PETER SAINSBURY. Sunday environmental round up, 17 May 2020

In the absence of urgent climate action, rising temperatures over the next 50 years will render much of the globe uninhabitable for humans and trees. But global fossil fuel consumption is still rising and a NSW coal company has repeatedly and grossly underestimated the CO2 emissions when its coal is burnt. A pandemic caused by a coronavirus: what a surprise. NOT! And Madagascar’s remarkable flora and fauna.

Human beings thrive in a very narrow range of mean annual temperatures: roughly 5-25oC (mostly 11-15oC) where conditions are good for human health and food production. New research finds that, without rapid action to reduce greenhouse gas emissions, up to three billion people are likely to live in conditions that are hotter than are suitable for human life to flourish in 2070. Los Angeles and Paris will experience desert-like temperatures and cities in Africa and Asia will have deadly heat waves every year. Without migration, an option not available to all, one-third of the global population (about 3.5 billion people in 2070; of which 1.2 billion will live in India) will reside in areas where the mean annual temperature is warmer than 29oC. These hot areas will cover 19% of the world’s land surface in 2070, including most of northern Australia from Exmouth to Cape York. Currently such conditions are experienced over less than 1% of the world’s land, mostly in the Sahara.

Part of the explanation for these high temperatures lies in the fact that the average temperature increase over land is about double the overall global temperature increase because the oceans warm more slowly than the land. And looking at where people actually live, the average is about 2.3 times greater than the global increase – an average global increase of 3.25oC will translate into an average increase of 7.5oC in inhabited areas. Needless to say, it will be those with least resources to cope with these temperatures (e.g. people least able to move, install renewable energy-powered air conditioning and afford expensive imported food) that will suffer the most. Without immediate climate action, the changes over the next 50 years will be greater than any experienced in the previous 6,000.

A real surprise emerging from this research was the comment by Michael Mann, one of the world’s most respected and outspoken climate scientists (not associated with this research): The good news is that it doesn’t appear we’re headed on that trajectory [to a largely uninhabitable planet] now, given the progress already being made world-wide in transitioning away from fossil fuels.’ Really?? That’s not my reading of the situation – see the graph below demonstrating still increasing fossil fuel consumption. It doesn’t matter what promises are made by corporations and governments; it doesn’t matter how much renewable energy we install; until fossil fuel consumption approaches zero, greenhouse gases will keep accumulating in the atmosphere and global temperatures will keep increasing.

It’s not only humans that are going to roast and die as temperatures soar. Ten years of research on tree mortality concludes that ‘most trees alive today won’t be able to survive in the climate expected in 40 years’. Although warmer conditions and more CO2 in the air is causing some ‘greening’ in some locations, this is being outpaced by increased tree mortality due to warmer temperatures, drying of the soil, droughts and insect infestations, compounded by fewer seeds produced and poorer conditions for germination for those that are. At the current pace of warming, much of the world will be inhospitable to forests as we know them within decades and its possible that none of the trees alive today will be able to survive the projected climate. A temperature increase of 2oC may be the threshold beyond which mass arboricide occurs.

## [Recorded information]
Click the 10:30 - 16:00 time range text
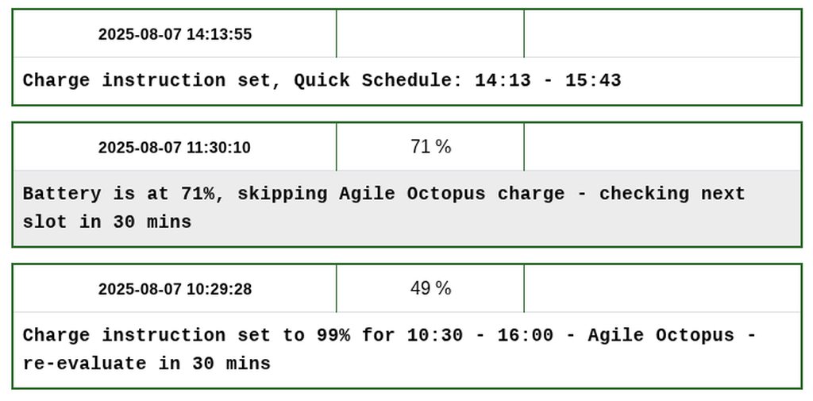coord(480,336)
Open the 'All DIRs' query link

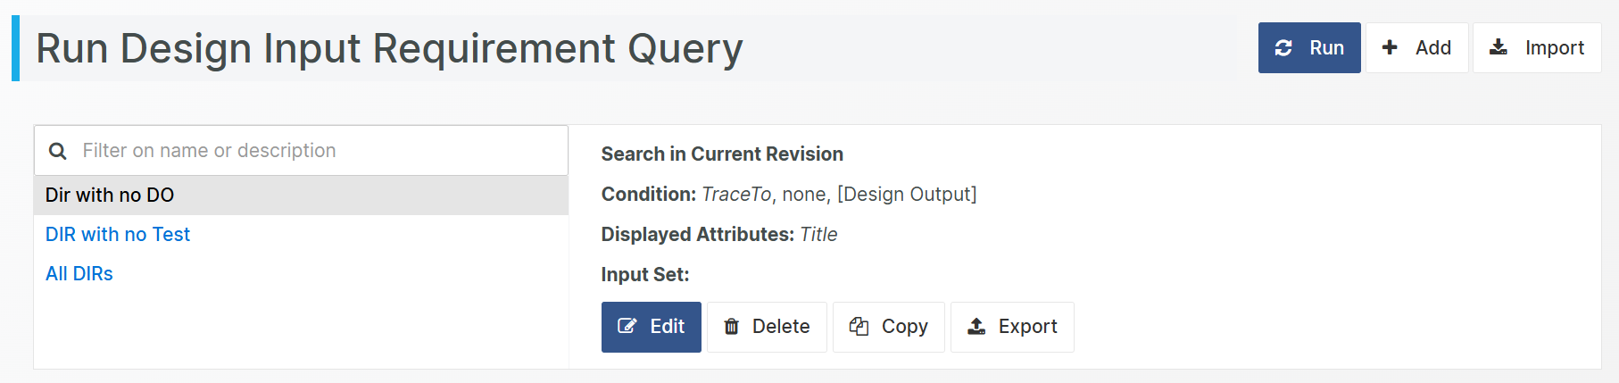pyautogui.click(x=79, y=274)
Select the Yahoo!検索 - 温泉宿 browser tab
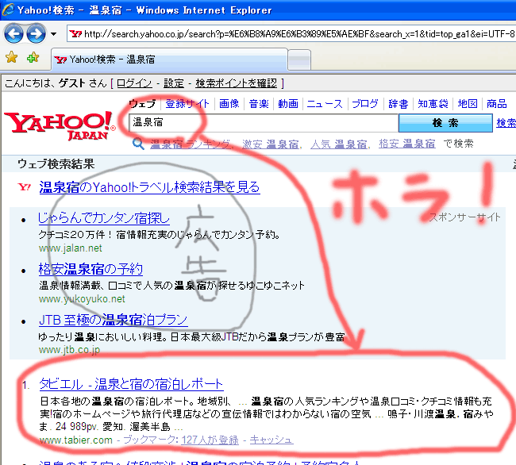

## [Work order]
Can you pick up the environmental round-up after its last sentence and keep it going?

## [Task output]
Centennial Coal’s mines supply about a third of the coal burnt in NSW power stations. It turns out that when they’ve been estimating the carbon dioxide emissions from burning their coal (scope 3 emissions) – as required by the NSW Department of Planning during the development application process – they have repeatedly grossly underestimated the emissions. And when I say ‘grossly’, I mean by a factor of 10, or on one occasion 30. It’s not as though it’s a difficult calculation to make: basically just multiply the tonnage of coal by 2.4 to get the tonnage of CO2 released. And yet on five occasions over the last decade the error was missed by the consultants who prepared the environmental impact statement for Centennial, Centennial themselves and the Department of Planning. Explain that if you can. A spokesperson for Centennial said they had ‘stuffed up’ and the NSW Department of Planning is apparently investigating. So, who discovered this stuff up? The consultants, Centennial Coal, the Department … when one of them was conducting a best-practice, internal quality assessment exercise? No, the NSW Nature Conservation Council.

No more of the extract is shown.